From the data below, please reproduce exactly everything from the line that contains "Click the right chevron ornament on 次へ button" down to the line that contains "You are a computer-use agent. 800x641 pixels.", with both ends included.

** Opening MATERIAL PROVIDED block **

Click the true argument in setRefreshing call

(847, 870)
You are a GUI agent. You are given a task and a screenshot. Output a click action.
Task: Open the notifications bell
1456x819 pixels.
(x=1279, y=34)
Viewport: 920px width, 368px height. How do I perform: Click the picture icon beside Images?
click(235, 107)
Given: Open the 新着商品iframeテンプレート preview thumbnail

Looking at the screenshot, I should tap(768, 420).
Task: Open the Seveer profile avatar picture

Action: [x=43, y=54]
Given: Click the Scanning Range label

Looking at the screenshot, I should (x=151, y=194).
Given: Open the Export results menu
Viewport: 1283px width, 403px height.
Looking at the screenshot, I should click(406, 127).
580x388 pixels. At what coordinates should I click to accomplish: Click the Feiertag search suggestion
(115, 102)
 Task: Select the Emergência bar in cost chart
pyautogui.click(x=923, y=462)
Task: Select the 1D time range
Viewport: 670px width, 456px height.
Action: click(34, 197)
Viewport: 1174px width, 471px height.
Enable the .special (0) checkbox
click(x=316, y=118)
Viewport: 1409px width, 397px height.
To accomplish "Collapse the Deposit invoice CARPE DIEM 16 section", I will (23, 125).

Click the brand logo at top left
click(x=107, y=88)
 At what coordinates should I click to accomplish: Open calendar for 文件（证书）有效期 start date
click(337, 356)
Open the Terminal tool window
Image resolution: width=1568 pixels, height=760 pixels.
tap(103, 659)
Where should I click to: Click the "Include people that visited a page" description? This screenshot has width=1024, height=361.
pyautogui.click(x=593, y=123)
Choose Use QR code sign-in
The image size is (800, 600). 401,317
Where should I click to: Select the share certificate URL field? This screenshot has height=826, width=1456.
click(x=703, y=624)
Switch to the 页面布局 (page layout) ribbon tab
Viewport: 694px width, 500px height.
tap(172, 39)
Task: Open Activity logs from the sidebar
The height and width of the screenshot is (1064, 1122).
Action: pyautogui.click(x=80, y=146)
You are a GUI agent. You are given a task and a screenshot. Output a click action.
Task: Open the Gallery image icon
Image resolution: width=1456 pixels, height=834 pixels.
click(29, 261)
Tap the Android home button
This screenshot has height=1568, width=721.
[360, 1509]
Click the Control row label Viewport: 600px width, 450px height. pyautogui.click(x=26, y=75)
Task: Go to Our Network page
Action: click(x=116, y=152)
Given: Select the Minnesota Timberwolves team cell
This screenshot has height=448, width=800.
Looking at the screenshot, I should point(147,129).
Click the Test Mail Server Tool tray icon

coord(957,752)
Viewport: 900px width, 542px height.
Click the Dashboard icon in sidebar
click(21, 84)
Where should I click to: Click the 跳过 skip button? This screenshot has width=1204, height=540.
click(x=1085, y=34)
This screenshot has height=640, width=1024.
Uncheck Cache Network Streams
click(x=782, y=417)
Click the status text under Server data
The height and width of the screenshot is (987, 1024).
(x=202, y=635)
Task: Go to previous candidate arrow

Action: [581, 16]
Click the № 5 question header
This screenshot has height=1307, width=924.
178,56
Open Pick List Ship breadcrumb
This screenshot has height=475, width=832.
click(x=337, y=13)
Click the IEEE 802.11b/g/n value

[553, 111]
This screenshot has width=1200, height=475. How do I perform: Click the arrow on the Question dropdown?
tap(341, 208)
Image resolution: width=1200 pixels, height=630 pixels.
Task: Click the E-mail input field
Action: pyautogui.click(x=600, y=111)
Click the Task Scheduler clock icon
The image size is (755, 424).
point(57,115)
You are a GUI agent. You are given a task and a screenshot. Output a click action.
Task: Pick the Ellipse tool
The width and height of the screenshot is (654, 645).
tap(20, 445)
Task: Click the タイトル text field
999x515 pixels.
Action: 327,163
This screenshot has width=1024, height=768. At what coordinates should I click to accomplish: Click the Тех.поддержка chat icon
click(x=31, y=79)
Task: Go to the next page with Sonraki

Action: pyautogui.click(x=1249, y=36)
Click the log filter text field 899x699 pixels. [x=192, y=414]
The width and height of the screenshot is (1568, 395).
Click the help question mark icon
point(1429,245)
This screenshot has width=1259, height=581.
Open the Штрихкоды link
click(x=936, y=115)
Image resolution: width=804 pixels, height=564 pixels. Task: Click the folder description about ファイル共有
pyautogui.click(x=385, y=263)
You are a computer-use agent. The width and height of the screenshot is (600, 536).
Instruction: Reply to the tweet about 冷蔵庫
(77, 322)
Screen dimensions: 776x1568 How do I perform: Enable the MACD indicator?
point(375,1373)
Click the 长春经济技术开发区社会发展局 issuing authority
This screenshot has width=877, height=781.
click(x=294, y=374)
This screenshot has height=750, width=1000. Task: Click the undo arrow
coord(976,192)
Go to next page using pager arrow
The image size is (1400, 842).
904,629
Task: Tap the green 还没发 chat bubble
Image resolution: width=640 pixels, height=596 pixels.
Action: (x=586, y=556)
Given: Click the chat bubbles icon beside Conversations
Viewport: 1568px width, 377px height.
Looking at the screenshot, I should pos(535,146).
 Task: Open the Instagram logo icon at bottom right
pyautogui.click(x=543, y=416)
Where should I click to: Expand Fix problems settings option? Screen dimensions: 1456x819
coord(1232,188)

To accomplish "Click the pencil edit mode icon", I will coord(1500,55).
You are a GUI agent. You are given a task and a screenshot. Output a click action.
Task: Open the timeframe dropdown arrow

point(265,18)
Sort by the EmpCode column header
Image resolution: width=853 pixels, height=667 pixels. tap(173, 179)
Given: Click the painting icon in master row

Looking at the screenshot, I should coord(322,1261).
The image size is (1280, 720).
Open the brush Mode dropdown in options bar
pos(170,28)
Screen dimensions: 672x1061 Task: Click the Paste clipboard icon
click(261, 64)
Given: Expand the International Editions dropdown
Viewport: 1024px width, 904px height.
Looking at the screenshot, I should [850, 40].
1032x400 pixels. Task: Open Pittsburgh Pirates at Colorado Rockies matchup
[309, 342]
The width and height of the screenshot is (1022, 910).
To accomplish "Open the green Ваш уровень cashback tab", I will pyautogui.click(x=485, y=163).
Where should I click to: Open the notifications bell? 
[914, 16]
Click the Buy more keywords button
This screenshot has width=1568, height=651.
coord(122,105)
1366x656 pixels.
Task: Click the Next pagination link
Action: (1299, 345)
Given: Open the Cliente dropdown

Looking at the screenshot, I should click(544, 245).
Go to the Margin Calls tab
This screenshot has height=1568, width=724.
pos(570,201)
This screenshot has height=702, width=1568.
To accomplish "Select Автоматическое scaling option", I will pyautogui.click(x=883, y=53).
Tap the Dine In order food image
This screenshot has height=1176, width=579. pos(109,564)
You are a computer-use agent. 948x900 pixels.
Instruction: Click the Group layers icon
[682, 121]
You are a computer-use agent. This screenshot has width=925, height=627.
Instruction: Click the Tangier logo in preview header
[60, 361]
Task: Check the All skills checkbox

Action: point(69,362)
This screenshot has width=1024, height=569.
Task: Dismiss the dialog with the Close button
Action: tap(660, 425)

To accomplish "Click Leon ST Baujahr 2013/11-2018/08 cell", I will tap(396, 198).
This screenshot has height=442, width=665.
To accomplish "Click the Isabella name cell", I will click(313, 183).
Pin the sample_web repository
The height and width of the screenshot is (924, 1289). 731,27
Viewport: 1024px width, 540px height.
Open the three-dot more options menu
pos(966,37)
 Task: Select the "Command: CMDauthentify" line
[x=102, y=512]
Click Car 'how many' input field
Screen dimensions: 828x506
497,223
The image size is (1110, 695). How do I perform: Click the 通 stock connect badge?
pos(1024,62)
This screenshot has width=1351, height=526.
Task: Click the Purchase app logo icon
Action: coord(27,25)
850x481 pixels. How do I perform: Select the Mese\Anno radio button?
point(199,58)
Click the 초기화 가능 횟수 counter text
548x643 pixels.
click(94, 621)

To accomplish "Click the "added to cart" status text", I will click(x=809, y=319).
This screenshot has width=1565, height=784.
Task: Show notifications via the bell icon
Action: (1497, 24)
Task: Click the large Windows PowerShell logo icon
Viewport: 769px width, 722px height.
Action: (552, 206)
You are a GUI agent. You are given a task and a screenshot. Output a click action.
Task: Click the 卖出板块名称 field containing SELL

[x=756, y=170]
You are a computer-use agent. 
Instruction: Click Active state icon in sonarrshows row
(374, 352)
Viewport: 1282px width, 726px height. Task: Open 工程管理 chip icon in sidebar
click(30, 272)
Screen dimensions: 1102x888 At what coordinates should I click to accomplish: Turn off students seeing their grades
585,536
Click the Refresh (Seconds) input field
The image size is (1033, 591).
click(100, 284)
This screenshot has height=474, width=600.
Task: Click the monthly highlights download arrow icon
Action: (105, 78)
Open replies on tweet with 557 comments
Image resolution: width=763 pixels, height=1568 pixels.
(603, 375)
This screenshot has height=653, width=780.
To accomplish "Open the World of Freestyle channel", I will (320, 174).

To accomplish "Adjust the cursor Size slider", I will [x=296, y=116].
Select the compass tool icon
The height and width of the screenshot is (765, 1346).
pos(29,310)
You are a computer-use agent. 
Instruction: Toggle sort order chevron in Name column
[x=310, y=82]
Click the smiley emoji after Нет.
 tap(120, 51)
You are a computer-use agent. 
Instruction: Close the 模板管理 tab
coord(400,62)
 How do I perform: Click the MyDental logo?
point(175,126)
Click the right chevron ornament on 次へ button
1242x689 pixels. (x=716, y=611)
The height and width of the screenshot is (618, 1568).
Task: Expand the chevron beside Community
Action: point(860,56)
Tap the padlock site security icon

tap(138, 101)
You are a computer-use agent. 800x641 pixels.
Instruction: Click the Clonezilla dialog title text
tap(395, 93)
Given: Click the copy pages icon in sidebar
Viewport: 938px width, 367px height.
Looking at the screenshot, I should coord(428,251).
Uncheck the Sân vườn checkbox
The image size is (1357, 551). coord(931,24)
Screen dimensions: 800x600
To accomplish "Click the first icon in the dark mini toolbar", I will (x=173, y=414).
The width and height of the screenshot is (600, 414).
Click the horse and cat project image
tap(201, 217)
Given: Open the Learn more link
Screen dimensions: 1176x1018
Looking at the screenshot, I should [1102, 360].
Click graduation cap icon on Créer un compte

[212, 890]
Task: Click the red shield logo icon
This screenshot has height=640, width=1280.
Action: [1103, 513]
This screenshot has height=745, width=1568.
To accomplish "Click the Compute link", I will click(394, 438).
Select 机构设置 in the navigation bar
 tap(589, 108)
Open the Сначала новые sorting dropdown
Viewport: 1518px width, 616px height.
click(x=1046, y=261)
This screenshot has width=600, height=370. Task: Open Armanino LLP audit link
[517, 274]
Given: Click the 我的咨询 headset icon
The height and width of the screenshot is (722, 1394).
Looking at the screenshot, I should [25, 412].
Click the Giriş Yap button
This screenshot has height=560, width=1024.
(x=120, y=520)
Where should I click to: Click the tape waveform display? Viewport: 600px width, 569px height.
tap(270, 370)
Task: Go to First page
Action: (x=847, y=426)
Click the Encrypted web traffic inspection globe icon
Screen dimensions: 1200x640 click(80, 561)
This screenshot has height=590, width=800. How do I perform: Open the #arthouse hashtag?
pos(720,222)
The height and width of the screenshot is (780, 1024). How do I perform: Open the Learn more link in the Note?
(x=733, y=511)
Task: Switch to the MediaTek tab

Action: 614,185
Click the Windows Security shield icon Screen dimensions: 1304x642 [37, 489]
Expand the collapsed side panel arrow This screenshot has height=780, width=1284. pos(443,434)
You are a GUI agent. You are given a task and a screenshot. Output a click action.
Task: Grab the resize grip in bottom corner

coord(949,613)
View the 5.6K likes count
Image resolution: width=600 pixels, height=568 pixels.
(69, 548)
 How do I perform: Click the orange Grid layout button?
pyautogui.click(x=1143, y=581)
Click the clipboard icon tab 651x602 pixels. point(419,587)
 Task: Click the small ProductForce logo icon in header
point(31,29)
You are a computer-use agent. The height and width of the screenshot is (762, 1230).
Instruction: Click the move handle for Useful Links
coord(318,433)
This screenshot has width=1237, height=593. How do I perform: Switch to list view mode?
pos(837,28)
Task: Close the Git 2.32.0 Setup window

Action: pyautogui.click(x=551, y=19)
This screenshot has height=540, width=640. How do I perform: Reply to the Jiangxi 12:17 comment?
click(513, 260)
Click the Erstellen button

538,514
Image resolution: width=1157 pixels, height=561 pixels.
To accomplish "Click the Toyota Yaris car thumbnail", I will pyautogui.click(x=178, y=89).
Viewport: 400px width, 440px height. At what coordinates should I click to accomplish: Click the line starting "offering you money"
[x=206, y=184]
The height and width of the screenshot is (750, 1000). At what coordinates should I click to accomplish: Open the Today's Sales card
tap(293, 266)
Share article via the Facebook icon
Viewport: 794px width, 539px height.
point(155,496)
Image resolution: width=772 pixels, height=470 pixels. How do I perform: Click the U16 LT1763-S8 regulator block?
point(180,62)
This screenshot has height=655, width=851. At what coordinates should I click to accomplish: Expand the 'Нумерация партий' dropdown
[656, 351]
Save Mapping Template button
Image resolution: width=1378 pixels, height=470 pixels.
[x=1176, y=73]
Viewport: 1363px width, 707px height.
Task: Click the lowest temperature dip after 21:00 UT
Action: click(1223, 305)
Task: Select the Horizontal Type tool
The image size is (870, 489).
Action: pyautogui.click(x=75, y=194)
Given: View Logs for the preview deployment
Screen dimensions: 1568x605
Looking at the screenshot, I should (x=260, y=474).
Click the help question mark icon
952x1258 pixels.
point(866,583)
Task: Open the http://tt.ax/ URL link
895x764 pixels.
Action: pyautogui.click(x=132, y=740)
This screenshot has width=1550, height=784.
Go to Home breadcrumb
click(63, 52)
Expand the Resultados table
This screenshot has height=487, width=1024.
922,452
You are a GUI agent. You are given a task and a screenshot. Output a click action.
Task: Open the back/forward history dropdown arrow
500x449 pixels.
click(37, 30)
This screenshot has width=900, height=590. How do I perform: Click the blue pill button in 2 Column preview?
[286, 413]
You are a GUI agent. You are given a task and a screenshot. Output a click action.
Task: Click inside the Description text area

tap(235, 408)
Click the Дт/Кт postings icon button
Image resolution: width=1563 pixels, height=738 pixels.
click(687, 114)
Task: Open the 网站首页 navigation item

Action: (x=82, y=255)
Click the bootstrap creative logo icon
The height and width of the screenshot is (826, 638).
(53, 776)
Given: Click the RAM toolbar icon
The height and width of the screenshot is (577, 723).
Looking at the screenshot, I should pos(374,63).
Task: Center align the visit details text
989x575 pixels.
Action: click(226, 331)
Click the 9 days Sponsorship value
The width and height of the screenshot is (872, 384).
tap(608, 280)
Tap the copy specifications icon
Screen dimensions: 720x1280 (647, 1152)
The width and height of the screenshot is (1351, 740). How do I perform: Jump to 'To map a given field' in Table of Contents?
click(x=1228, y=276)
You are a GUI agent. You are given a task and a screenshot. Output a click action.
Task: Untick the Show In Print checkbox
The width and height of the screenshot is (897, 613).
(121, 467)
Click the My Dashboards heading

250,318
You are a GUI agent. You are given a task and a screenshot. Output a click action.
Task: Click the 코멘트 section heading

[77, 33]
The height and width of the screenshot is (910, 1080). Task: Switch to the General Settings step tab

** Closing MATERIAL PROVIDED block **

FINISHED TASK
Click the right chevron ornament on 次へ button
1242x689 pixels. (x=716, y=611)
The height and width of the screenshot is (618, 1568).
Task: Expand the chevron beside Community
Action: point(860,56)
Tap the padlock site security icon

tap(138, 101)
You are a computer-use agent. 800x641 pixels.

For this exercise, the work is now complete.